>> start
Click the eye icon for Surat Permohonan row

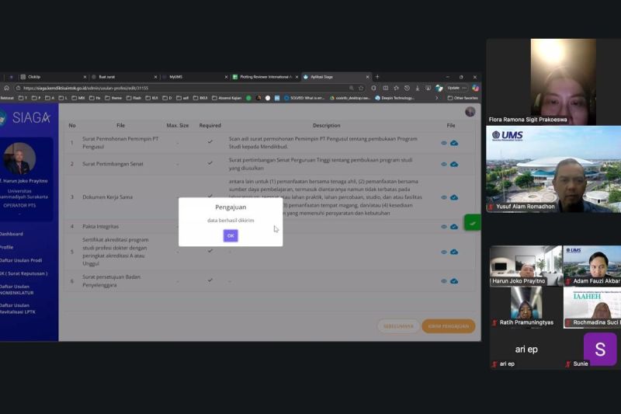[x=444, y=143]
>> end
>> start
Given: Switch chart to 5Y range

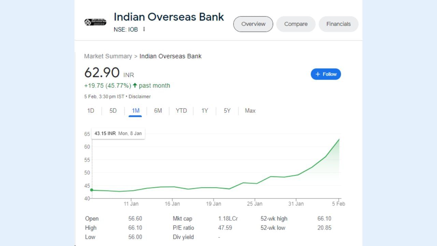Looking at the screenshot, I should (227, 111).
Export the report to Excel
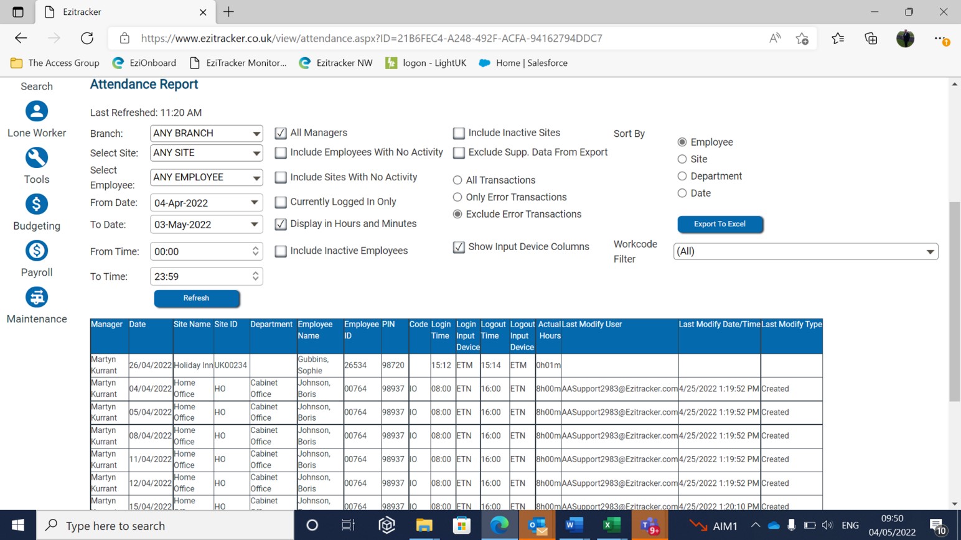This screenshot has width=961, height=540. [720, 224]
>> end
> _What is expected_
Recast the item lines starting with the one containing "Given: Switch chart to 5Y range" and going on through the one containing "This screenshot has" as a JSON list of strings, one string per line, with blank lines omitted. Leave the pictures out of your answer.

> _The solution_
[
  "Given: Switch chart to 5Y range",
  "Looking at the screenshot, I should (227, 111).",
  "Export the report to Excel",
  "This screenshot has width=961, height=540. [720, 224]"
]